▶ _Article_
The Trust covers England, Wales and Northern Ireland, but the National Trust for Scotland is a separate body. It also has 120 volunteer firefighters, 15 volunteer pilots, and 45 volunteer toad patrollers, who help to save toads on the North York Moors.

Here are just some of the reasons why we're celebrating The National Trust as a National Treasurer for caravanning in the UK...
 

Waddesdon Manor, Buckinghamshire

Head here and feast your eyes on one of the most spectacular houses you can experience, anywhere in the world.

Did you know that you can visit the Chilterns and find yourself in a French Renaissance château inspired by the Loire Valley? Waddesdon Manor was built in that distinctive French style in 1874, for Baron Ferdinand de Rothschild.

The house has many claims to fame. Its exterior doubled as Haxby Park in the second series of Downton Abbey, and parts of its interior stood in for Buckingham Palace in the Helen Mirren film The Queen. It’s also where a real queen, Victoria, caught her first sight of electric lighting. She was, apparently, very impressed.

Even the approach to Waddesdon Manor is extraordinary. As you walk from the car park there are stunning views of the Chiltern Hills.

Victorian-style gardens, ornate fountains, and a magical woodland playground and trail entice you, and there’s fantastic food on offer in the old servants’ hall. The house has paintings by Reynolds and Gainsborough, and there are also some unexpected and delightful things. The aviary in the gardens has rare species such as the banded pitta bird, which has very few breeding pairs anywhere in the world.

Then there’s the wine. The Rothchilds are linked to the two great vineyards, Château Lafite Rothschild and Château Mouton Rothschild. There are more than 15,000 bottles of wine in Waddesdon’s cellars, which are open to the public, and the wine shop stocks bottles you simply can’t get in the major chains.

Contact

Waddesdon Manor, Waddesdon, near Aylesbury, Bucks HP18 0JH
T 01296 653226
W nationaltrust.org.uk/waddesdon-manor/visitor-information

 

Hafod y Llan, Wales

You may think of the National Trust as being a custodian of stately homes, but it’s also the nation’s largest farmer, and it owns the Khyber Pass.

That is to say that the film Carry On Up the Khyber was actually filmed in Wales on a National Trust farm. You pass through Hafod y Llan Farm if you’re scaling Mount Snowdon on the famous Watkin Path.

The farm is 218 hectares, with the lake Llyn Gwynant at its base, and extends into the mountains, almost to the top of Cerrig Cochion. The Watkin Path is a true landmark in terms of our right to walk in Britain’s wildest and most beautiful places, because there was no footpath of its kind in Britain when William Gladstone opened it in 1892 in front of a crowd of 2000 people.

▶ _Dataset rows_
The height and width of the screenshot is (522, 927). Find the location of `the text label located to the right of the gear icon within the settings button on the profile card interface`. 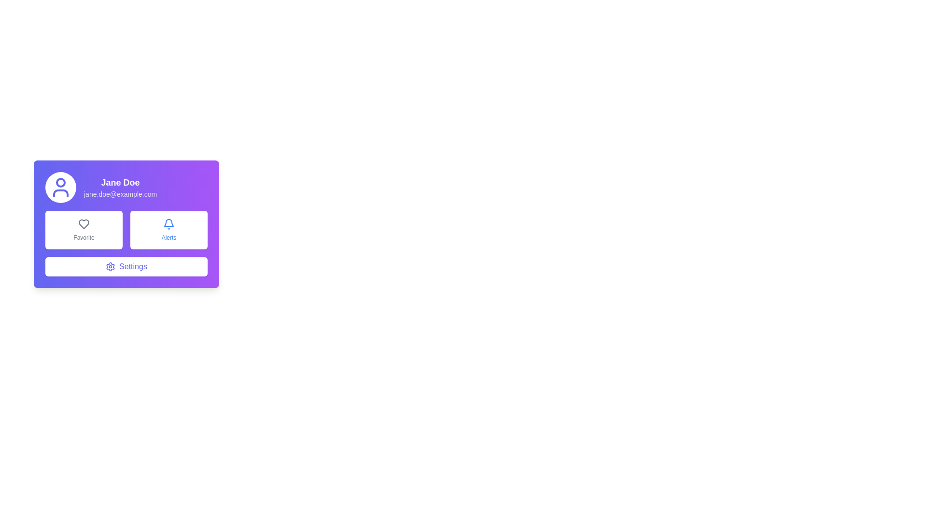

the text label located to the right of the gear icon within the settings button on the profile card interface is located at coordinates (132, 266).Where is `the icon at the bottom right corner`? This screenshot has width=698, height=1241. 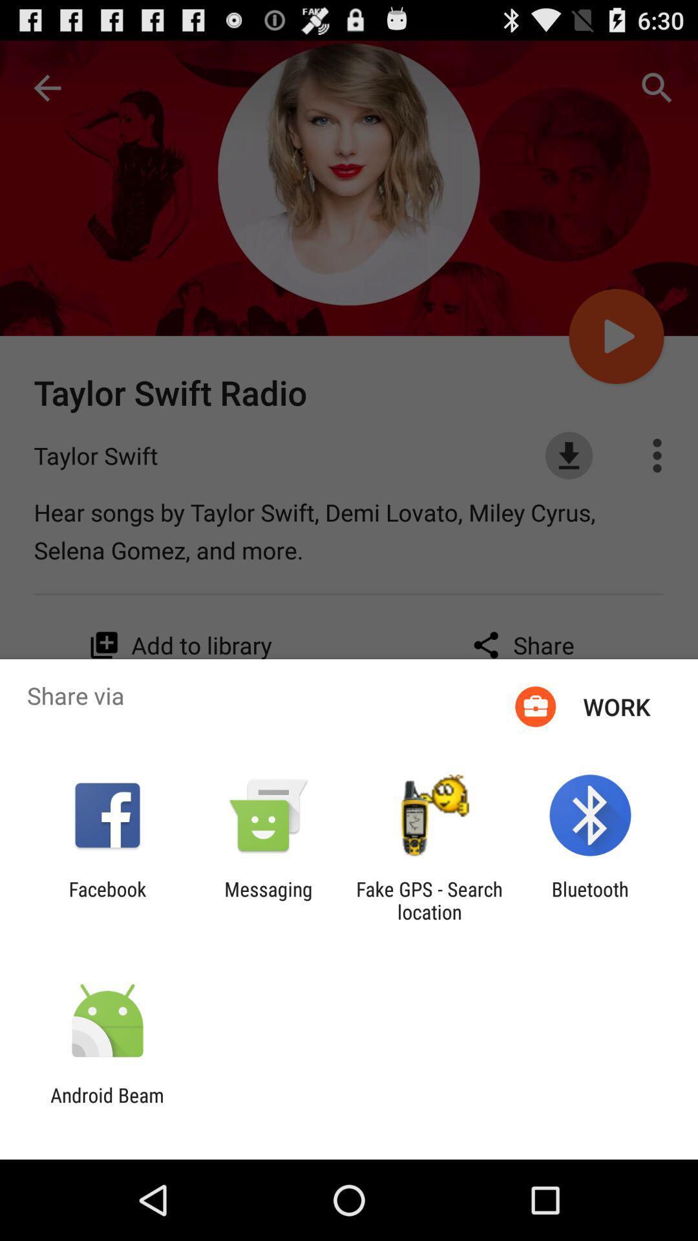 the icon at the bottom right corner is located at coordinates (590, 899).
...
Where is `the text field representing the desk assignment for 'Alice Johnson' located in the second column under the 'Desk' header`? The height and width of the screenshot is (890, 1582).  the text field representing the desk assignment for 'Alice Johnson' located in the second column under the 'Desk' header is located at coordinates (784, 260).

▶ _The task_
According to the article on National Trust sites, who opened the Watkin Path?

▶ _Exercise result_
William Gladstone opened the Watkin Path.